Exercícios —
• A. Reescreva o excerto sobre as urgências dos Covões de "Todos os anos" a "não vão ter.", trocando "gripe" por "influenza".
• B. Segundo o excerto sobre as urgências dos Covões, em que mês é geralmente ativado o plano de contingência dos hospitais?

Excerto citado —
-=-=-=-=-

Os meus colegas dizem-me que, neste momento, o normal é haver filas de 10 ou 15 ambulâncias à porta das urgências. Os médicos de Pneumologia, nas urgências dos Covões, vão às ambulâncias observar os doentes e fazer-lhes exames. São feitas gasometrias — aquele exame para se ver o oxigénio no sangue — dentro das ambulâncias. E antes disso já há uma gestão de prioridades feita nas ambulâncias, a pré-triagem já é feita ali. Os enfermeiros vão lá fora ver se os doentes podem ser geridos ali ou se têm de ir para dentro. Só entram os que são considerados mais urgentes, os que se considere que podem ser ali observados, ali ficam até virem análises, irem fazer um exame de imagem, o que for.
Isto não é nada, não é? Se calhar quem passou por situações de guerra ou de calamidades estará preparado para lidar com estas situações e para encarar isto com mais normalidade. Se é que isso é possível — os médicos, os enfermeiros e os auxiliares são pessoas. E estão a ver pessoas que podem ser os nossos irmãos, pais, avós ou filhos. Toda a gente sabe que quem vai para a urgência dos Covões vem completamente destroçado.
Todos os anos há um plano de contingência nos hospitais para as temperaturas adversas, para o frio e para a gripe. Esse plano é geralmente ativado em novembro, no máximo em dezembro, e contempla sempre uma ou duas enfermarias de especialidades que têm menos necessidade de internamento e que são alocadas para receber os doentes com gripe. E depois há três especialidades que fazem essa gestão: a Pneumologia, a Infecciologia e a Medicina Interna, que no fundo também são, para além dos Cuidados Intensivos, aquelas que estão mais envolvidas na pandemia. Isso faz com que os médicos do serviço de Pneumologia estejam há mais de um ano em plano de contingência, sendo que não têm férias desde o verão e não tenho a mínima dúvida de que no primeiro trimestre deste ano também não vão ter.

-=-=-=-=-

Excertos de dados —
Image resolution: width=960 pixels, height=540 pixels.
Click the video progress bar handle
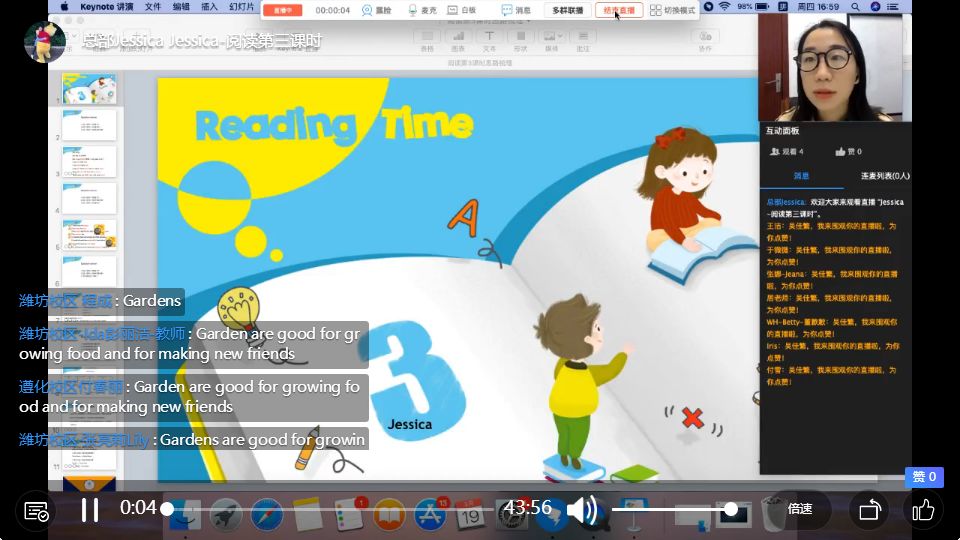[x=167, y=509]
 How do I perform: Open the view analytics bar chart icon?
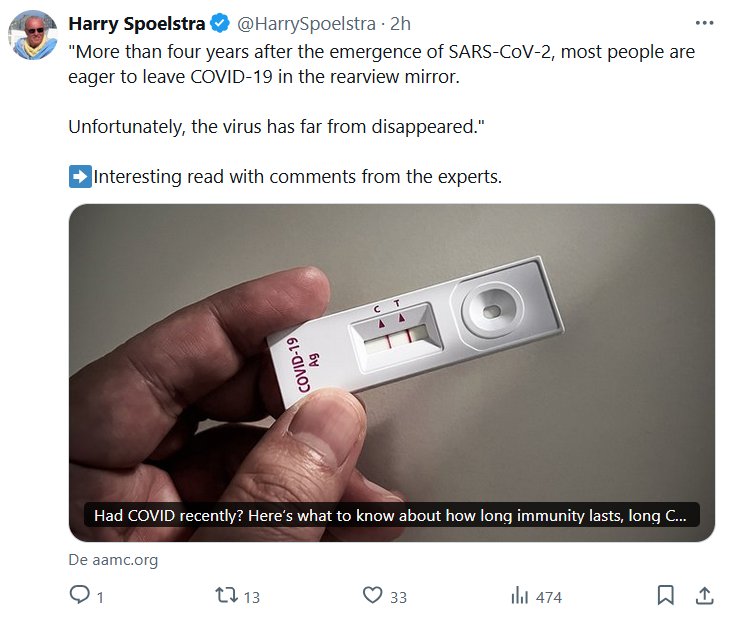(519, 596)
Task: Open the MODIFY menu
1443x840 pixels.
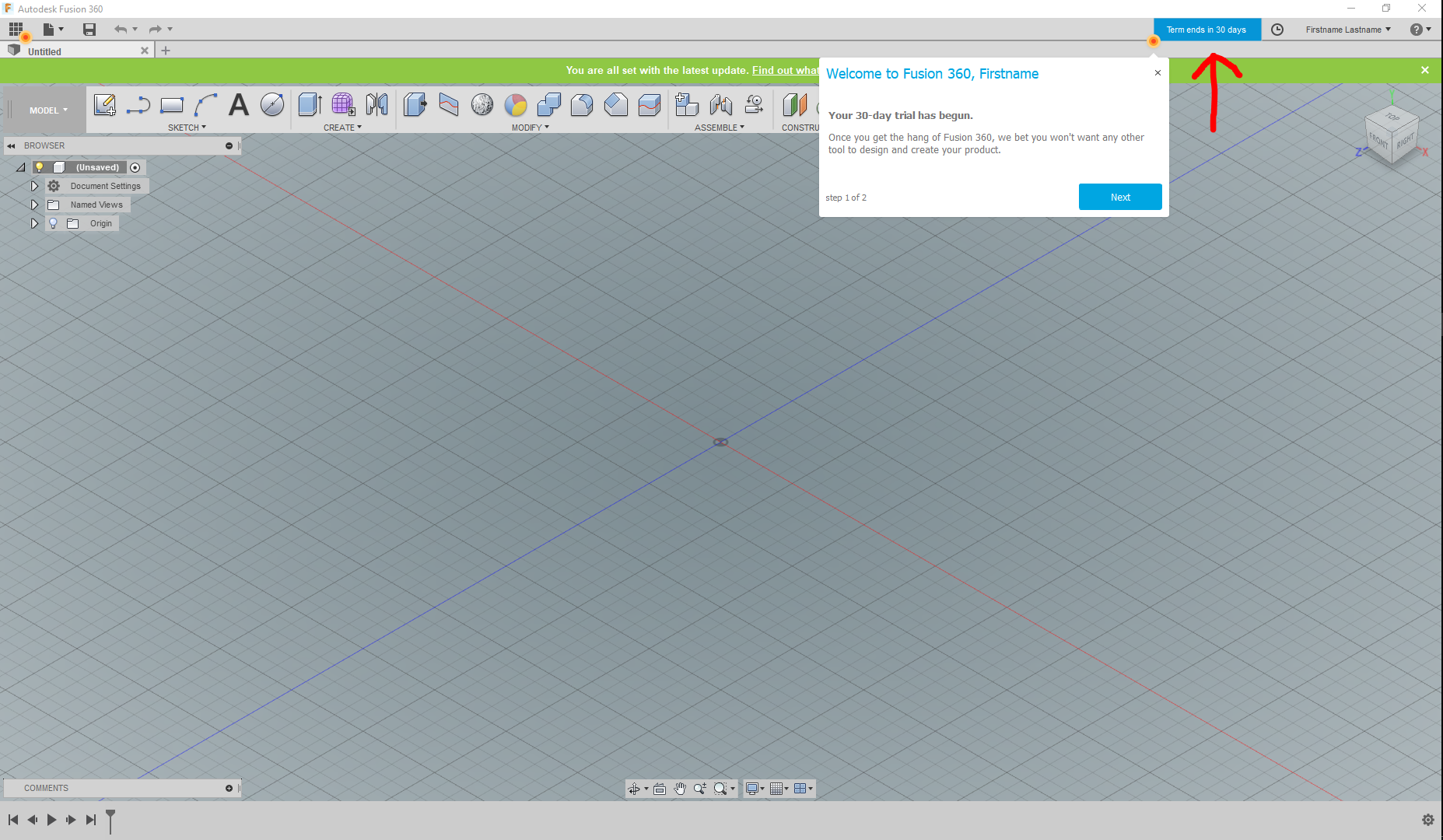Action: 530,128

-=-=-=-=-

As suas respostas —
• A.
Todos os anos há um plano de contingência nos hospitais para as temperaturas adversas, para o frio e para a influenza. Esse plano é geralmente ativado em novembro, no máximo em dezembro, e contempla sempre uma ou duas enfermarias de especialidades que têm menos necessidade de internamento e que são alocadas para receber os doentes com influenza. E depois há três especialidades que fazem essa gestão: a Pneumologia, a Infecciologia e a Medicina Interna, que no fundo também são, para além dos Cuidados Intensivos, aquelas que estão mais envolvidas na pandemia. Isso faz com que os médicos do serviço de Pneumologia estejam há mais de um ano em plano de contingência, sendo que não têm férias desde o verão e não tenho a mínima dúvida de que no primeiro trimestre deste ano também não vão ter.

• B. Em novembro, ou no máximo em dezembro.